Son Zamanlarda Neler İzledim? Dizi ve Film Önerileri – Mart 2021

Son Zamanlarda Neler İzledim? Dizi ve Film Önerileri – Mart 2021

En son Ocak ortasında izlediklerimi toparlayıp listelemiştim. Aradan yaklaşık 1,5 ay geçmişken, neler izlemişim, neleri beğenmiş nelere boşa vakit harcamışım bir bakalım. 

Yine kısa kısa ve kendimce kategorilere ayırarak yazıyorum. Eğer bir platformdan izliyorsam onu da belirtiyorum ama bazıları da malum yerlerden, ask google please! =)

Not: Devam eden ve izlediğim dizileri değil de yeni başlamış olanları bu yazıda paylaştım. BoJack, Ozark, The Crown gibi dizileri zaten izlemişsinizdir, söylemeye gerek yok. =)

Not2: Dizilerden de ilk sezonunun tamamını bitirdiklerimi paylaşıyorum. Zira başı iyi sonu kötü veya tam tersi olabilir.  (Örneğin Exxen’de “Gibi” var. Müthiş gidiyor şimdilik )

- - -

### Yapılacaklar
A – Dizi ve film önerileri yazısına göre izlenenler en son ne zaman listelenmiş?
B – Lütfen dizi ve film önerileri yazısında "Yine kısa kısa" ifadesinden "gidiyor şimdilik )" ifadesine kadar olan kısmı aynen geri verin.

### Girdiler
- - -

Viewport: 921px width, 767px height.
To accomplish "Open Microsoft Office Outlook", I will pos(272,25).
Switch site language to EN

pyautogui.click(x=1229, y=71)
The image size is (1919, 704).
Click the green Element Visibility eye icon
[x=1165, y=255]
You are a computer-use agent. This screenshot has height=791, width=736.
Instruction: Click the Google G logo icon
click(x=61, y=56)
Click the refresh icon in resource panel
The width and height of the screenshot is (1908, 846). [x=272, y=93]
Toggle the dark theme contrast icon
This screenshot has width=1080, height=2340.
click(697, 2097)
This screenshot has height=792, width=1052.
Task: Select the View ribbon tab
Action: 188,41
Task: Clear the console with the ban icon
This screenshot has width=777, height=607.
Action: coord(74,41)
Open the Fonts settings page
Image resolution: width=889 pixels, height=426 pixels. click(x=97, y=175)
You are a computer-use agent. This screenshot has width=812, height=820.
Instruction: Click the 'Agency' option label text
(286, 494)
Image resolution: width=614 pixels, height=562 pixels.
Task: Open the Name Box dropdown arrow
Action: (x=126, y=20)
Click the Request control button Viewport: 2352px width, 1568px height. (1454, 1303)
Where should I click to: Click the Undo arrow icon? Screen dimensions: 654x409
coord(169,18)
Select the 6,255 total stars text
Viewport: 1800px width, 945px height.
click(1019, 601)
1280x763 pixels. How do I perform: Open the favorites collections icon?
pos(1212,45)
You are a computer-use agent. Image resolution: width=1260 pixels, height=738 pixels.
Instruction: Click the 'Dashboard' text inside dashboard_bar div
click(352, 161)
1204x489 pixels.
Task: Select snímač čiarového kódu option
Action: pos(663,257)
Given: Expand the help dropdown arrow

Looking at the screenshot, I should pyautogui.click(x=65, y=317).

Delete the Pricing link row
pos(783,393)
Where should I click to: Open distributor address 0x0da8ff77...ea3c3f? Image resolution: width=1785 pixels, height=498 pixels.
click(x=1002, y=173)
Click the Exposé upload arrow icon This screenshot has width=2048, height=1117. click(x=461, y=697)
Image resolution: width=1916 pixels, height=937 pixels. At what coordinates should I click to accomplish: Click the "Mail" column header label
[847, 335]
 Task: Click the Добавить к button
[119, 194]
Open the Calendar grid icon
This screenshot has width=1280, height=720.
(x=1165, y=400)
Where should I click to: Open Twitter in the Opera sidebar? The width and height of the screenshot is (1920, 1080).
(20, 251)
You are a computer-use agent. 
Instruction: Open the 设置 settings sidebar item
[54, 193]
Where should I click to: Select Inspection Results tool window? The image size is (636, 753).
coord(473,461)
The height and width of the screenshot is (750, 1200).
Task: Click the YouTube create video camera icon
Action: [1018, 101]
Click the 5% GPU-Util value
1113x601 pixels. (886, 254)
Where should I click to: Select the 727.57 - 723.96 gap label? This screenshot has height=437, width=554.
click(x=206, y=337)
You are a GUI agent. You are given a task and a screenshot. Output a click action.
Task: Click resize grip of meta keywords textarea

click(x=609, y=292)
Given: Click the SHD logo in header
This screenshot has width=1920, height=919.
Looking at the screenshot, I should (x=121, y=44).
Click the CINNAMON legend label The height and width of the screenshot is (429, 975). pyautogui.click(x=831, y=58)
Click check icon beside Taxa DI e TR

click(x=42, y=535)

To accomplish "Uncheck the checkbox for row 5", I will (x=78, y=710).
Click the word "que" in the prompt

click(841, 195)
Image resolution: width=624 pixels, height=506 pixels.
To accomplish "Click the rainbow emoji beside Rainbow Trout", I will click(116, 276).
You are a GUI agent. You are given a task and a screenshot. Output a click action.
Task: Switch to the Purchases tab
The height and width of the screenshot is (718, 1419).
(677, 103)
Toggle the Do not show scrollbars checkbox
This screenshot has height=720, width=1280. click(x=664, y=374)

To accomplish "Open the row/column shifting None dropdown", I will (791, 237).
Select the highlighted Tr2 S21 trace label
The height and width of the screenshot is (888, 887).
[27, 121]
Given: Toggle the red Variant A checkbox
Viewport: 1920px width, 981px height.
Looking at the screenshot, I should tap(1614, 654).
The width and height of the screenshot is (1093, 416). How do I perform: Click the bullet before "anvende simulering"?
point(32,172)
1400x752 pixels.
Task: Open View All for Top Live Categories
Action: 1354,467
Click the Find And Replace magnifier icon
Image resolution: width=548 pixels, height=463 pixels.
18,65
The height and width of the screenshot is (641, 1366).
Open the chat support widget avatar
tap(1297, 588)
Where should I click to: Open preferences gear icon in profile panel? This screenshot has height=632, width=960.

- - -

### Yanıtlar
A – Ocak ortasında.

B –
Yine kısa kısa ve kendimce kategorilere ayırarak yazıyorum. Eğer bir platformdan izliyorsam onu da belirtiyorum ama bazıları da malum yerlerden, ask google please! =)

Not: Devam eden ve izlediğim dizileri değil de yeni başlamış olanları bu yazıda paylaştım. BoJack, Ozark, The Crown gibi dizileri zaten izlemişsinizdir, söylemeye gerek yok. =)

Not2: Dizilerden de ilk sezonunun tamamını bitirdiklerimi paylaşıyorum. Zira başı iyi sonu kötü veya tam tersi olabilir.  (Örneğin Exxen’de “Gibi” var. Müthiş gidiyor şimdilik )